[Opening Source information section]

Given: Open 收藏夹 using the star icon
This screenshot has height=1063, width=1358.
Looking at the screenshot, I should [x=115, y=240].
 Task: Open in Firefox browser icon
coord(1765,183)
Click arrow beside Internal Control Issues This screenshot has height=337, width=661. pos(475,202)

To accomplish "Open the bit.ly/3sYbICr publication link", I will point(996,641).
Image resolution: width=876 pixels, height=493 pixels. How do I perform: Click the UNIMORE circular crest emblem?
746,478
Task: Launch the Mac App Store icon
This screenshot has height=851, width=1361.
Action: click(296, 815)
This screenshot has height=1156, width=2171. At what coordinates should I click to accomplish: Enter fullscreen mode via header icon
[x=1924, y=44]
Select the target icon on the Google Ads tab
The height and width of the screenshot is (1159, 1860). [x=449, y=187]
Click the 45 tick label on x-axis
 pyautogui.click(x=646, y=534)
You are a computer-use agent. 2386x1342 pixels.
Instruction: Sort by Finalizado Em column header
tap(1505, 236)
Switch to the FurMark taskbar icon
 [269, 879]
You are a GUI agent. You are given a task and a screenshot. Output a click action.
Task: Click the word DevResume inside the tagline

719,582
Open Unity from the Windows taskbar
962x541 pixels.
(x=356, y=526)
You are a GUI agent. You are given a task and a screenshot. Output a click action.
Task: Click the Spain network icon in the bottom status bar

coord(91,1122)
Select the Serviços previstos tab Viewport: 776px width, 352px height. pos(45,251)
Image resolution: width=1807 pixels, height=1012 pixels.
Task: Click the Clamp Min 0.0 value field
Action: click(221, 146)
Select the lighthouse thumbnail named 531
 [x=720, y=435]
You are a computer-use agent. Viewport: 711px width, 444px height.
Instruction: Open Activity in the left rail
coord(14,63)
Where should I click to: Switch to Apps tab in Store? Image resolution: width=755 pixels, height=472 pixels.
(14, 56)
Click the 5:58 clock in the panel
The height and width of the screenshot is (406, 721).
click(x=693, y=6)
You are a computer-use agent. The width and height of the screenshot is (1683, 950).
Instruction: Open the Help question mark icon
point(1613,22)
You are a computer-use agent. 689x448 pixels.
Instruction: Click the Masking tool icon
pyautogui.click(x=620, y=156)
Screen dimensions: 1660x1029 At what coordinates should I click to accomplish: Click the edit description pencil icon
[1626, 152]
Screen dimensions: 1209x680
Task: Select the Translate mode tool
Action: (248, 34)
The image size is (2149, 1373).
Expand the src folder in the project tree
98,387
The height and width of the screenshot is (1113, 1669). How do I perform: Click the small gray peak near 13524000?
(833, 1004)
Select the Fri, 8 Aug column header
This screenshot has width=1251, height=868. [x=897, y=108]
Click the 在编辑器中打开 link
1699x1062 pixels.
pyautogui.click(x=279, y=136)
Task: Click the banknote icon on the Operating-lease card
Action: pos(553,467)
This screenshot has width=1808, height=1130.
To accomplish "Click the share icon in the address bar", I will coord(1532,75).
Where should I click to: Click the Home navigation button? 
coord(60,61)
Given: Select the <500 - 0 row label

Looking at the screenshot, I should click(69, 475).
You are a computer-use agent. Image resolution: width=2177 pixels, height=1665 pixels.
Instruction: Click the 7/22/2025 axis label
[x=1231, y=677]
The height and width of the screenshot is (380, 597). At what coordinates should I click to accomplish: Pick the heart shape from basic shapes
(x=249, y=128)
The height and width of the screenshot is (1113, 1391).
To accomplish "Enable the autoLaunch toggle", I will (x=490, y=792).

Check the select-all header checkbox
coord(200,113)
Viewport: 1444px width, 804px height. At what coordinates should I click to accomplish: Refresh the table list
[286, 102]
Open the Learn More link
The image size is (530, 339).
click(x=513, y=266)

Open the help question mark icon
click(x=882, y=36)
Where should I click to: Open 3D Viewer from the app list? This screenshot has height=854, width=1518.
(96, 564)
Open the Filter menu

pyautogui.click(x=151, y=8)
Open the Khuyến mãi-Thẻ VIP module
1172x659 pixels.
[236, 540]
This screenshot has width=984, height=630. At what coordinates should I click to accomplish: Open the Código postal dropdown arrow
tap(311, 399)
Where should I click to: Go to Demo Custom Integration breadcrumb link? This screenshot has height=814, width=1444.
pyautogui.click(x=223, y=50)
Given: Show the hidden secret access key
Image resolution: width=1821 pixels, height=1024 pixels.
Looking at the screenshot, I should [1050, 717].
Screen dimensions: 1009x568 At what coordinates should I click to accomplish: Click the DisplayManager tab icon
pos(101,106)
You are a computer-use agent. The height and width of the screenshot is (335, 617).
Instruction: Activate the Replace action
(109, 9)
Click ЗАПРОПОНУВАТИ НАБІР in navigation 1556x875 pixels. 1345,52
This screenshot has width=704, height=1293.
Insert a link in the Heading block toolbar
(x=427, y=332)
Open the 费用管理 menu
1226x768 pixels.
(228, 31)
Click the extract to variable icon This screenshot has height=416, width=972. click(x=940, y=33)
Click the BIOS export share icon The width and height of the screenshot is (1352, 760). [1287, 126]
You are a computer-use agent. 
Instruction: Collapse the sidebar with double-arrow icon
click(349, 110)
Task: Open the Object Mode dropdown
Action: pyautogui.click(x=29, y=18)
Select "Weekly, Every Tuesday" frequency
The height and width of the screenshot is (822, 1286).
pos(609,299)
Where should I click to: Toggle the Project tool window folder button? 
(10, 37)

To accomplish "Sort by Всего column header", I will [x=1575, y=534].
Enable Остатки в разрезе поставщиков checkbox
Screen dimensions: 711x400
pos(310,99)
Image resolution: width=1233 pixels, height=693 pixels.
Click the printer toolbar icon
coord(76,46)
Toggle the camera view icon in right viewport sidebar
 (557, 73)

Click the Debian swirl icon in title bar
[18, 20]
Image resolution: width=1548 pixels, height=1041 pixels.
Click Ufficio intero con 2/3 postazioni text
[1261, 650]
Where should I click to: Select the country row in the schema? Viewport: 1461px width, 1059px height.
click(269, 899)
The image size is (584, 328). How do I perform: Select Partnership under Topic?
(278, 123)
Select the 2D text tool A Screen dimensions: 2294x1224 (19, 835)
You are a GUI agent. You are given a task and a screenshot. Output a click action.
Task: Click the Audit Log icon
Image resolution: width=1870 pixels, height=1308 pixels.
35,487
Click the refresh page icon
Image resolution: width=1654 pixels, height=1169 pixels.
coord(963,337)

[Closing Source information section]

Activity -
Could you please repeat the data exactly as given?

Your solution -
Given: Open 收藏夹 using the star icon
This screenshot has height=1063, width=1358.
Looking at the screenshot, I should [x=115, y=240].
 Task: Open in Firefox browser icon
coord(1765,183)
Click arrow beside Internal Control Issues This screenshot has height=337, width=661. pos(475,202)

To accomplish "Open the bit.ly/3sYbICr publication link", I will point(996,641).
Image resolution: width=876 pixels, height=493 pixels. How do I perform: Click the UNIMORE circular crest emblem?
746,478
Task: Launch the Mac App Store icon
This screenshot has height=851, width=1361.
Action: click(296, 815)
This screenshot has height=1156, width=2171. At what coordinates should I click to accomplish: Enter fullscreen mode via header icon
[x=1924, y=44]
Select the target icon on the Google Ads tab
The height and width of the screenshot is (1159, 1860). [x=449, y=187]
Click the 45 tick label on x-axis
 pyautogui.click(x=646, y=534)
You are a computer-use agent. 2386x1342 pixels.
Instruction: Sort by Finalizado Em column header
tap(1505, 236)
Switch to the FurMark taskbar icon
 [269, 879]
You are a GUI agent. You are given a task and a screenshot. Output a click action.
Task: Click the word DevResume inside the tagline

719,582
Open Unity from the Windows taskbar
962x541 pixels.
(x=356, y=526)
You are a GUI agent. You are given a task and a screenshot. Output a click action.
Task: Click the Spain network icon in the bottom status bar

coord(91,1122)
Select the Serviços previstos tab Viewport: 776px width, 352px height. pos(45,251)
Image resolution: width=1807 pixels, height=1012 pixels.
Task: Click the Clamp Min 0.0 value field
Action: click(221, 146)
Select the lighthouse thumbnail named 531
 [x=720, y=435]
You are a computer-use agent. Viewport: 711px width, 444px height.
Instruction: Open Activity in the left rail
coord(14,63)
Where should I click to: Switch to Apps tab in Store? Image resolution: width=755 pixels, height=472 pixels.
(14, 56)
Click the 5:58 clock in the panel
The height and width of the screenshot is (406, 721).
click(x=693, y=6)
You are a computer-use agent. The width and height of the screenshot is (1683, 950).
Instruction: Open the Help question mark icon
point(1613,22)
You are a computer-use agent. 689x448 pixels.
Instruction: Click the Masking tool icon
pyautogui.click(x=620, y=156)
Screen dimensions: 1660x1029 At what coordinates should I click to accomplish: Click the edit description pencil icon
[1626, 152]
Screen dimensions: 1209x680
Task: Select the Translate mode tool
Action: (248, 34)
The image size is (2149, 1373).
Expand the src folder in the project tree
98,387
The height and width of the screenshot is (1113, 1669). How do I perform: Click the small gray peak near 13524000?
(833, 1004)
Select the Fri, 8 Aug column header
This screenshot has width=1251, height=868. [x=897, y=108]
Click the 在编辑器中打开 link
1699x1062 pixels.
pyautogui.click(x=279, y=136)
Task: Click the banknote icon on the Operating-lease card
Action: pos(553,467)
This screenshot has width=1808, height=1130.
To accomplish "Click the share icon in the address bar", I will coord(1532,75).
Where should I click to: Click the Home navigation button? 
coord(60,61)
Given: Select the <500 - 0 row label

Looking at the screenshot, I should click(69, 475).
You are a computer-use agent. Image resolution: width=2177 pixels, height=1665 pixels.
Instruction: Click the 7/22/2025 axis label
[x=1231, y=677]
The height and width of the screenshot is (380, 597). At what coordinates should I click to accomplish: Pick the heart shape from basic shapes
(x=249, y=128)
The height and width of the screenshot is (1113, 1391).
To accomplish "Enable the autoLaunch toggle", I will (x=490, y=792).

Check the select-all header checkbox
coord(200,113)
Viewport: 1444px width, 804px height. At what coordinates should I click to accomplish: Refresh the table list
[286, 102]
Open the Learn More link
The image size is (530, 339).
click(x=513, y=266)

Open the help question mark icon
click(x=882, y=36)
Where should I click to: Open 3D Viewer from the app list? This screenshot has height=854, width=1518.
(96, 564)
Open the Filter menu

pyautogui.click(x=151, y=8)
Open the Khuyến mãi-Thẻ VIP module
1172x659 pixels.
[236, 540]
This screenshot has width=984, height=630. At what coordinates should I click to accomplish: Open the Código postal dropdown arrow
tap(311, 399)
Where should I click to: Go to Demo Custom Integration breadcrumb link? This screenshot has height=814, width=1444.
pyautogui.click(x=223, y=50)
Given: Show the hidden secret access key
Image resolution: width=1821 pixels, height=1024 pixels.
Looking at the screenshot, I should [1050, 717].
Screen dimensions: 1009x568 At what coordinates should I click to accomplish: Click the DisplayManager tab icon
pos(101,106)
You are a computer-use agent. The height and width of the screenshot is (335, 617).
Instruction: Activate the Replace action
(109, 9)
Click ЗАПРОПОНУВАТИ НАБІР in navigation 1556x875 pixels. 1345,52
This screenshot has width=704, height=1293.
Insert a link in the Heading block toolbar
(x=427, y=332)
Open the 费用管理 menu
1226x768 pixels.
(228, 31)
Click the extract to variable icon This screenshot has height=416, width=972. click(x=940, y=33)
Click the BIOS export share icon The width and height of the screenshot is (1352, 760). [1287, 126]
You are a computer-use agent. 
Instruction: Collapse the sidebar with double-arrow icon
click(349, 110)
Task: Open the Object Mode dropdown
Action: pyautogui.click(x=29, y=18)
Select "Weekly, Every Tuesday" frequency
The height and width of the screenshot is (822, 1286).
pos(609,299)
Where should I click to: Toggle the Project tool window folder button? 
(10, 37)

To accomplish "Sort by Всего column header", I will [x=1575, y=534].
Enable Остатки в разрезе поставщиков checkbox
Screen dimensions: 711x400
pos(310,99)
Image resolution: width=1233 pixels, height=693 pixels.
Click the printer toolbar icon
coord(76,46)
Toggle the camera view icon in right viewport sidebar
 (557, 73)

Click the Debian swirl icon in title bar
[18, 20]
Image resolution: width=1548 pixels, height=1041 pixels.
Click Ufficio intero con 2/3 postazioni text
[1261, 650]
Where should I click to: Select the country row in the schema? Viewport: 1461px width, 1059px height.
click(269, 899)
The image size is (584, 328). How do I perform: Select Partnership under Topic?
(278, 123)
Select the 2D text tool A Screen dimensions: 2294x1224 (19, 835)
You are a GUI agent. You are given a task and a screenshot. Output a click action.
Task: Click the Audit Log icon
Image resolution: width=1870 pixels, height=1308 pixels.
35,487
Click the refresh page icon
Image resolution: width=1654 pixels, height=1169 pixels.
coord(963,337)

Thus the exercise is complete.